Él comprendía la naturaleza de la autoridad, de hecho, él mismo estaba bajo autoridad y también era un hombre con mucha autoridad. Cuando sus líderes daban órdenes, él escuchaba. Cuando él mismo daba instrucciones, sus soldados se ponían firmes. Nadie lo desafiaba ni lo cuestionaba. Y este oficial romano veía a Jesús como la máxima autoridad a la cual someterse. Por eso declaró: " basta con que digas una sola palabra, y mi siervo quedará sano."
Que convicción y confianza observamos en las palabras de este funcionario romano. Él sabía que Jesús podía responder a la oración a distancia, y que no necesitaba estar cerca para que su voluntad se cumpliera. Jesús se alegró de que finalmente alguien pudiera ver y entender su autoridad sobre los cielos y la tierra.
Jesús siempre superará todo poder, problema y adversidad que enfrentes. Rendirse a la autoridad de Jesús y a su capacidad de actuar consume las ataduras y las oraciones sin respuesta como un fósforo encendido enciende una choza de paja.

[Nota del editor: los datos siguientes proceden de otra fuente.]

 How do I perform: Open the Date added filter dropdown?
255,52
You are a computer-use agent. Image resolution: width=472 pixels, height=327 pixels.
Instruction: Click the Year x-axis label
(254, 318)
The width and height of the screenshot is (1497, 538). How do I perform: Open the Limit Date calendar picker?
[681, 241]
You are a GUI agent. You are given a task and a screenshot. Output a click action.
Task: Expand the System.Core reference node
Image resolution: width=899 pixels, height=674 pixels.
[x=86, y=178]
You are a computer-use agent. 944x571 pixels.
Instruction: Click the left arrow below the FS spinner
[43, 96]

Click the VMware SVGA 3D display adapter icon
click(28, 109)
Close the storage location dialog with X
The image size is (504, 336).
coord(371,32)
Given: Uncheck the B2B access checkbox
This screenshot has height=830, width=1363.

" El centurión le respondió: Señor, yo no soy digno de que entres a mi casa. Porque yo también tengo autoridad, y tengo soldados bajo mis órdenes. Si a uno le digo que vaya, va; y si a otro le digo que venga, viene; y y si le digo a mi siervo: Haz esto, lo hace. Al oír esto Jesús, se quedó admirado y dijo a los que lo seguían: De cierto les digo, que ni aun en Israel he hallado tanta fe." (Mateo 8:8-10).